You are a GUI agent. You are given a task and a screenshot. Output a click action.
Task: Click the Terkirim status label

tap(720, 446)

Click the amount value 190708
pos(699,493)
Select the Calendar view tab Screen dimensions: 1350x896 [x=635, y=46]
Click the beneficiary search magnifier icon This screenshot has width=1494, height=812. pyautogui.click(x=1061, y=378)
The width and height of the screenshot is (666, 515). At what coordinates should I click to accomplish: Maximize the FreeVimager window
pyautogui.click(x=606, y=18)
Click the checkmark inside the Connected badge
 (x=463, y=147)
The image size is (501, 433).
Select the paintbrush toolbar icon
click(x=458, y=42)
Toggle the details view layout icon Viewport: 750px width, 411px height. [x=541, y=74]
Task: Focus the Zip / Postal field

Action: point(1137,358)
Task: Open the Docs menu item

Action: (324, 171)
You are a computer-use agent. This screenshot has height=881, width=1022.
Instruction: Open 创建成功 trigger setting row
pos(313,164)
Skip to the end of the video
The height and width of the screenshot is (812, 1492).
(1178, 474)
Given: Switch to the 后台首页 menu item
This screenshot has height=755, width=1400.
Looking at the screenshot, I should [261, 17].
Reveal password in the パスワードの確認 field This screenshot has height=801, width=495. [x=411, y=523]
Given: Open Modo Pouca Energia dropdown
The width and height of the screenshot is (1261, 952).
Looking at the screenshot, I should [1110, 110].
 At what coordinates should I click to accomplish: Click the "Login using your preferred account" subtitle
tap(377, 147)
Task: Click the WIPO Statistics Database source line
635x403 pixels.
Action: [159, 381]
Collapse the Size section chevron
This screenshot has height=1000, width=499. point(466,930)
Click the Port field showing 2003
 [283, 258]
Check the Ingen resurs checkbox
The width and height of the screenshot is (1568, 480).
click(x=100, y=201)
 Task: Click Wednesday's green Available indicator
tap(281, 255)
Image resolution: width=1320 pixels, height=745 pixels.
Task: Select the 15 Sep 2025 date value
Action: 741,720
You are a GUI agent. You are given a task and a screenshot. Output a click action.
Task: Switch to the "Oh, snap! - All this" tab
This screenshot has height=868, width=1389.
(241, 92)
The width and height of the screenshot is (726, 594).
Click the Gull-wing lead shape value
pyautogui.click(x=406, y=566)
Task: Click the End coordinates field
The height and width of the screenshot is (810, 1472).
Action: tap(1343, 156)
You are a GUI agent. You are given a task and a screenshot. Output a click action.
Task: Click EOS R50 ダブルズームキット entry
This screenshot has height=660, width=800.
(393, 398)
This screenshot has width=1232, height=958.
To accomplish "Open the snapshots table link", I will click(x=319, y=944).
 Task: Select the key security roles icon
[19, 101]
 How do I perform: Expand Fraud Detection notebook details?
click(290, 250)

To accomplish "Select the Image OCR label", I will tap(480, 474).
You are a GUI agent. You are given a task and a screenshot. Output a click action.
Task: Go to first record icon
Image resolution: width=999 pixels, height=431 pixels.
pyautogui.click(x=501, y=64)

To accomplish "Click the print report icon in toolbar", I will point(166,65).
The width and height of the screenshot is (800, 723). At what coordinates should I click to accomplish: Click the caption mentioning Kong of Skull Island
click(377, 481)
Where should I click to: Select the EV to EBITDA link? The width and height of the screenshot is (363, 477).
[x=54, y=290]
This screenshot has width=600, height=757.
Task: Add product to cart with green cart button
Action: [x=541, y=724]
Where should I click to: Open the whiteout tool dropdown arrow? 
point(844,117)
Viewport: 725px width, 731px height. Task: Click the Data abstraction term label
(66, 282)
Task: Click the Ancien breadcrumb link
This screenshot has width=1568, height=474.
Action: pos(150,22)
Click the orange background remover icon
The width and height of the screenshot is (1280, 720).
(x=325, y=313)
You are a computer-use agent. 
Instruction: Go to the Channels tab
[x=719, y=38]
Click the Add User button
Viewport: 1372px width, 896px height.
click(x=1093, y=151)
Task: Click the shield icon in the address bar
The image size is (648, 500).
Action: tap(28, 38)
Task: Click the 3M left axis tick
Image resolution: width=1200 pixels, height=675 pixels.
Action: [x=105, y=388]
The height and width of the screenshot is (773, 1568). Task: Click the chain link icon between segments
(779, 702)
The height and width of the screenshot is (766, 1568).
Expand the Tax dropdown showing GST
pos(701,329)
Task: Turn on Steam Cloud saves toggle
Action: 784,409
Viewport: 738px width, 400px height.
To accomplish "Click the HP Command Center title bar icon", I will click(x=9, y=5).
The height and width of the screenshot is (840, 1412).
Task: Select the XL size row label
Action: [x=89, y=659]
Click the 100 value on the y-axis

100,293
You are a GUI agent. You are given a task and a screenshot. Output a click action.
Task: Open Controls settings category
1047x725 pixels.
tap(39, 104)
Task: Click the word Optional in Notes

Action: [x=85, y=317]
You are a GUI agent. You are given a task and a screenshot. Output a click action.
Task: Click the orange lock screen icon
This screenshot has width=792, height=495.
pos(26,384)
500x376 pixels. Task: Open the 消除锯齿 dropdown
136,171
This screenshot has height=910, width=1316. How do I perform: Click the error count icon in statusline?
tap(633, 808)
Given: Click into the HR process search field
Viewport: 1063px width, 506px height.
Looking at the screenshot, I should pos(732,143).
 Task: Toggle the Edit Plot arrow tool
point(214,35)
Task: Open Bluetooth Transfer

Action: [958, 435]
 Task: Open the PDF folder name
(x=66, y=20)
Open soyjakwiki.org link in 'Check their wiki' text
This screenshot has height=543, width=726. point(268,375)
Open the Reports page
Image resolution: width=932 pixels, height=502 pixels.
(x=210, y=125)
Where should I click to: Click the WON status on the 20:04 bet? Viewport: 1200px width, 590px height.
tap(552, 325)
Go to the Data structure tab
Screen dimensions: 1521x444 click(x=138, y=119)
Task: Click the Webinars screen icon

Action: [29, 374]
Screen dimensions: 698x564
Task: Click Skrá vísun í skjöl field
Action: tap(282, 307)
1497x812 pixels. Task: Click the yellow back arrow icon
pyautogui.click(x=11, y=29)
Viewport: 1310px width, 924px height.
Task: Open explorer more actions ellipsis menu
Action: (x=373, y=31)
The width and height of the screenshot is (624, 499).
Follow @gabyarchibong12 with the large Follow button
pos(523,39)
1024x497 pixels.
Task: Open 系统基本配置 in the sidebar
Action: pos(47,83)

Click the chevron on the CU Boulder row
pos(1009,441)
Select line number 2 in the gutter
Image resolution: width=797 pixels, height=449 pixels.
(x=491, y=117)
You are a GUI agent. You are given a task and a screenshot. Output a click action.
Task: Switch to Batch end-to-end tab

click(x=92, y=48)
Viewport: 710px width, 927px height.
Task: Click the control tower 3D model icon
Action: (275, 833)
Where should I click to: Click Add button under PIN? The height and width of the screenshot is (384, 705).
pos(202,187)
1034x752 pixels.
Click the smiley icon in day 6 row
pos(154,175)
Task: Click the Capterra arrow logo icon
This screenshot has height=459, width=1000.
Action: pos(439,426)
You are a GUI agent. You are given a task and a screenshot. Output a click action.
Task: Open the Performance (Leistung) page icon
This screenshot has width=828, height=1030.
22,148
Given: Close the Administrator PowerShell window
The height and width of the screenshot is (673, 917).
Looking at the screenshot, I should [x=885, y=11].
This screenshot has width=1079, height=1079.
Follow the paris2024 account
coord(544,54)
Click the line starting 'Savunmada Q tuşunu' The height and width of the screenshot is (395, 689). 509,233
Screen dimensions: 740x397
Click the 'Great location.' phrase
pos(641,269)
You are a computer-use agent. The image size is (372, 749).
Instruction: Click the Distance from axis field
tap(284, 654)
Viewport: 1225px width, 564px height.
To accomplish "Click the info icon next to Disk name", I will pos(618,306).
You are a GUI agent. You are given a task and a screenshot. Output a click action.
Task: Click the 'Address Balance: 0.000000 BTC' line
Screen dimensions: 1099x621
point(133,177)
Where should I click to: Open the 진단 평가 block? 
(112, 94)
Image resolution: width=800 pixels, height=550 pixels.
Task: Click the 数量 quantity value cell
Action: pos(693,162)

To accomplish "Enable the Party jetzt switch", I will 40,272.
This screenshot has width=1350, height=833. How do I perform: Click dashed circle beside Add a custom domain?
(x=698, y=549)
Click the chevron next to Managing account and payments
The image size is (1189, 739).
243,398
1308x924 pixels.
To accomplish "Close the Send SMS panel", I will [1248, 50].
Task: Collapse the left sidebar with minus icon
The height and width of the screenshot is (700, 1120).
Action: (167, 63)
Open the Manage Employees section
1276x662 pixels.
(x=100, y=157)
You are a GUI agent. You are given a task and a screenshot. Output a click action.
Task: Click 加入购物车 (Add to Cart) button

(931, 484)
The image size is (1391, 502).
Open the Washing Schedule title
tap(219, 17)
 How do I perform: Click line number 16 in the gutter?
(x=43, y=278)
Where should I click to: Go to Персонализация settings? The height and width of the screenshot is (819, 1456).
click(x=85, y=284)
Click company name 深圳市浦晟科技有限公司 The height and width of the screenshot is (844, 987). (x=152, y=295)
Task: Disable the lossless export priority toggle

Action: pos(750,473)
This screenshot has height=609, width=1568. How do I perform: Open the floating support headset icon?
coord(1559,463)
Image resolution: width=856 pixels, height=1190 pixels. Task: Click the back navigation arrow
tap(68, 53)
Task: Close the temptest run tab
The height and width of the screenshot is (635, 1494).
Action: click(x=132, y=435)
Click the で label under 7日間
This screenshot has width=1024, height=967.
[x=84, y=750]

----

- _What needs to be done_
Show all of the lines above in which "orange" is present.

- _Solution to this task_
Click the orange background remover icon
Task: Click the orange lock screen icon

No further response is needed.